*** Block opens ***

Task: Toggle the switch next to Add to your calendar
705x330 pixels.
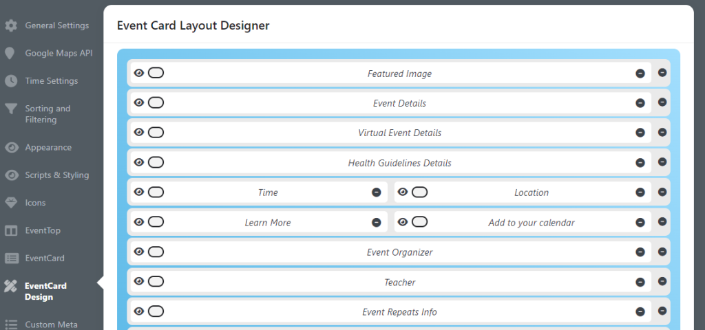Action: 420,221
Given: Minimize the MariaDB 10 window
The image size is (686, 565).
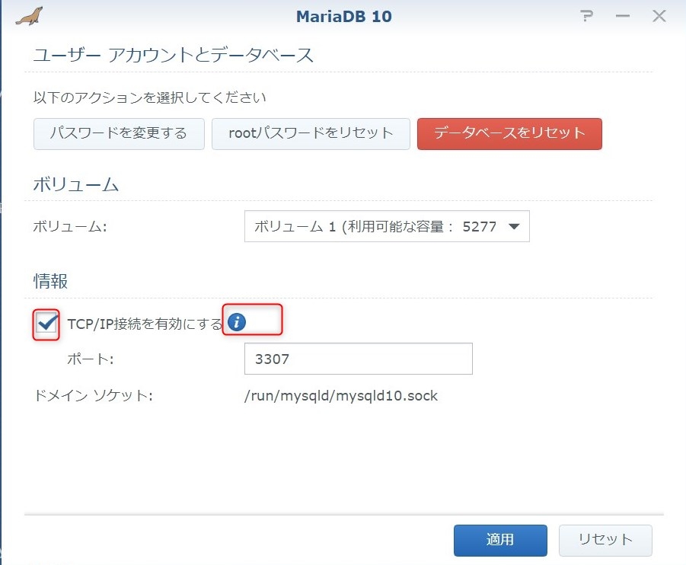Looking at the screenshot, I should coord(622,16).
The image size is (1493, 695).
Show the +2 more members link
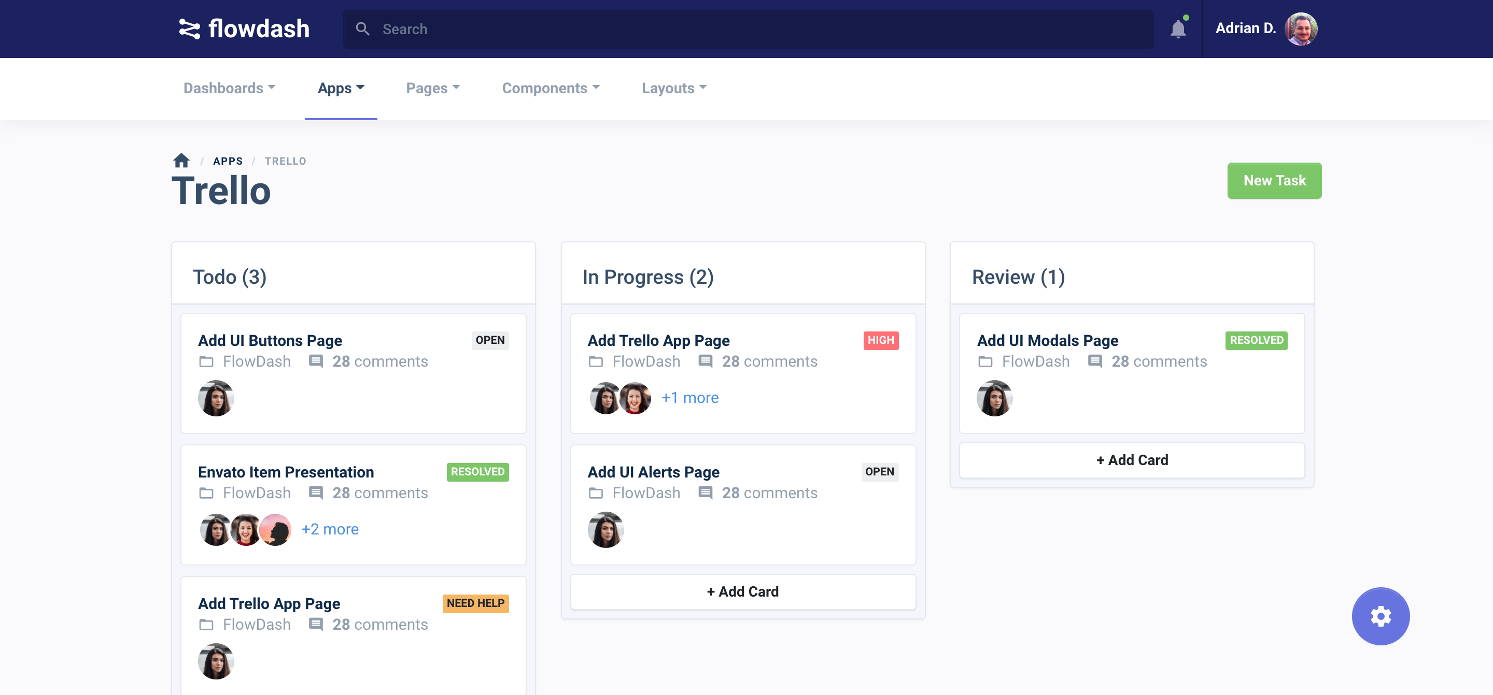(x=330, y=529)
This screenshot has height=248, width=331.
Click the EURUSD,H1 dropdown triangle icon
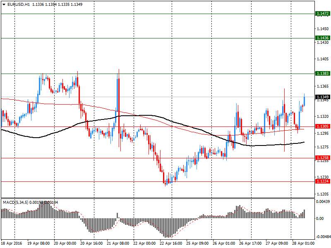(x=4, y=5)
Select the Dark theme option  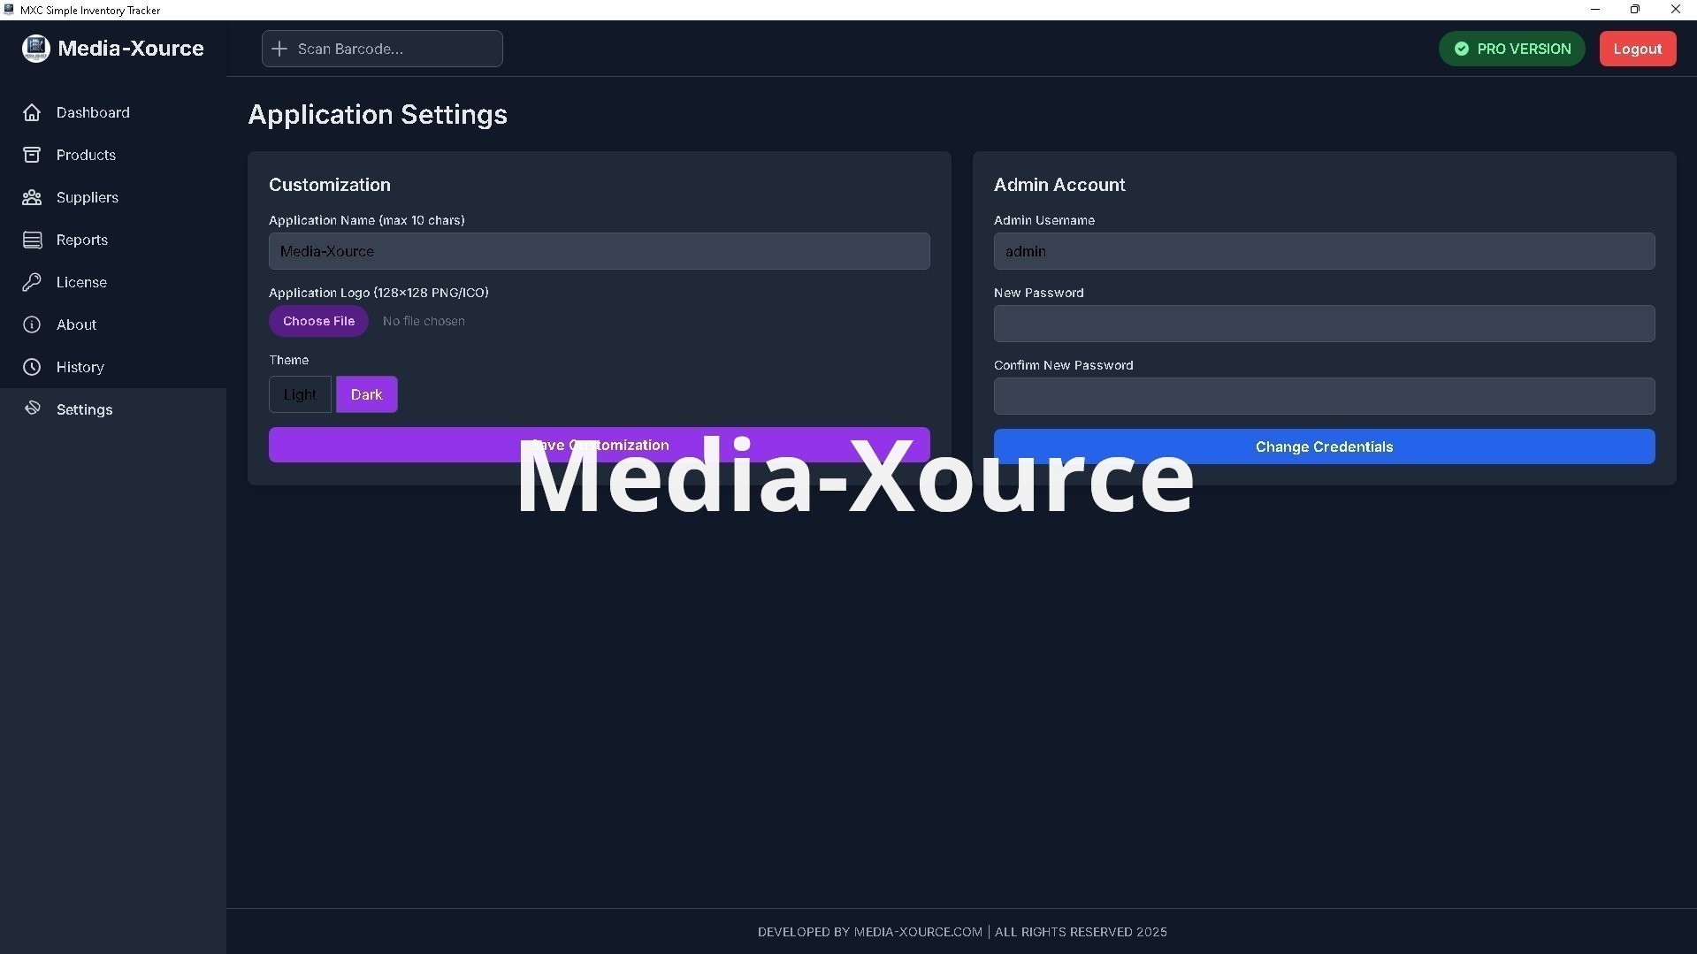click(x=366, y=394)
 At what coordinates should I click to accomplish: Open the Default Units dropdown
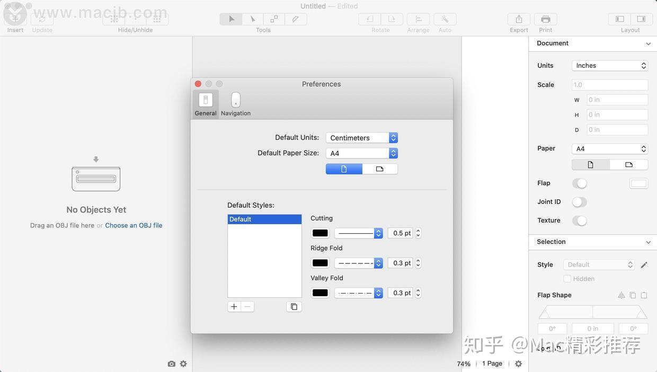362,137
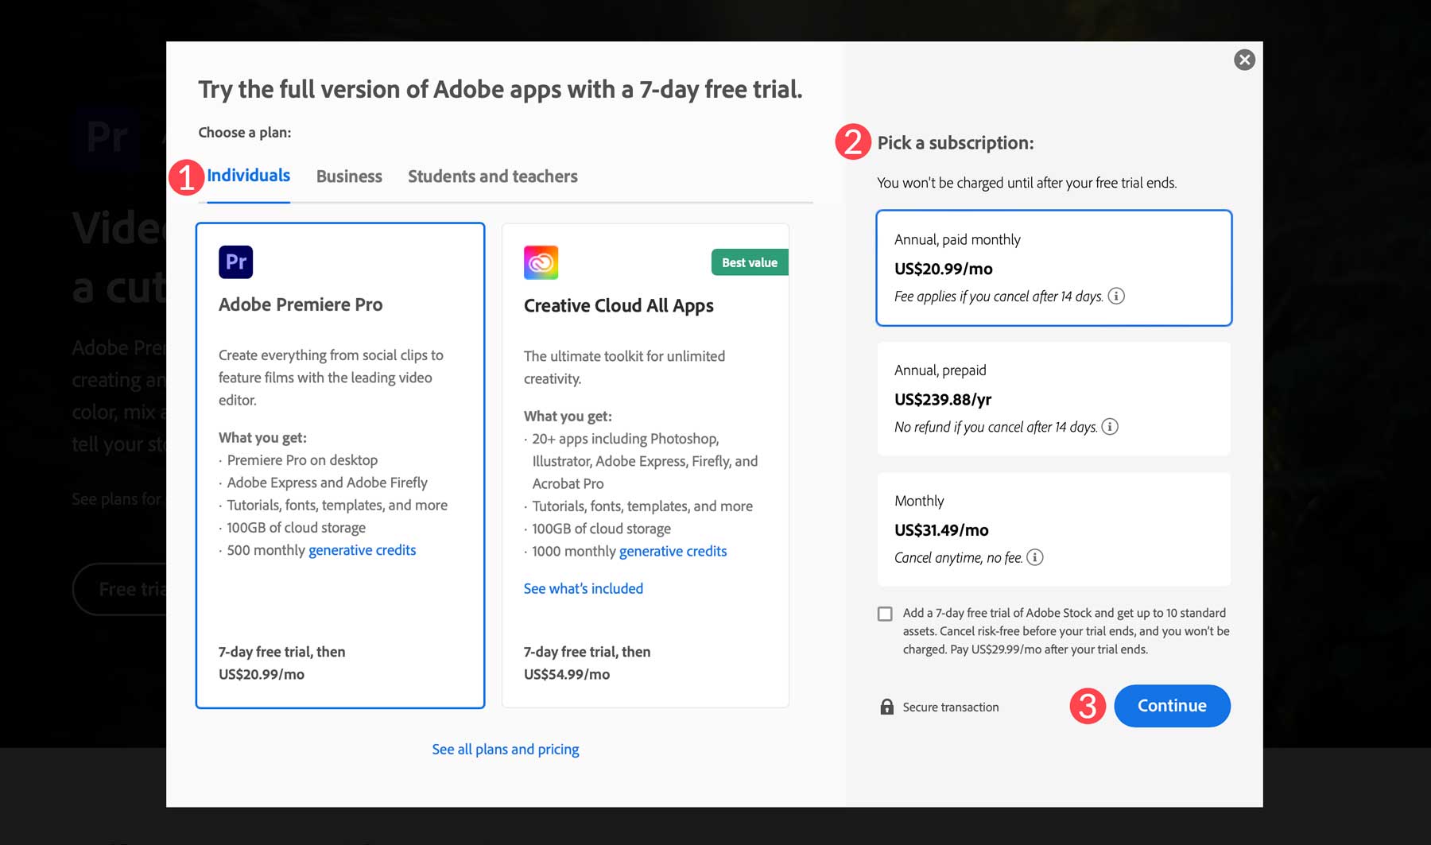Click the Adobe Premiere Pro app icon

click(x=235, y=262)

*** Block closes ***

§ **Exercise**: Starting with the line that holds "At what coordinates", retype each line through the last one in the listing above, exactly as written. Do not copy any pictures.

§ **Response**:
 At what coordinates should I click to accomplish: Open the Default Units dropdown
362,137
Click the Adobe Premiere Pro app icon

click(x=235, y=262)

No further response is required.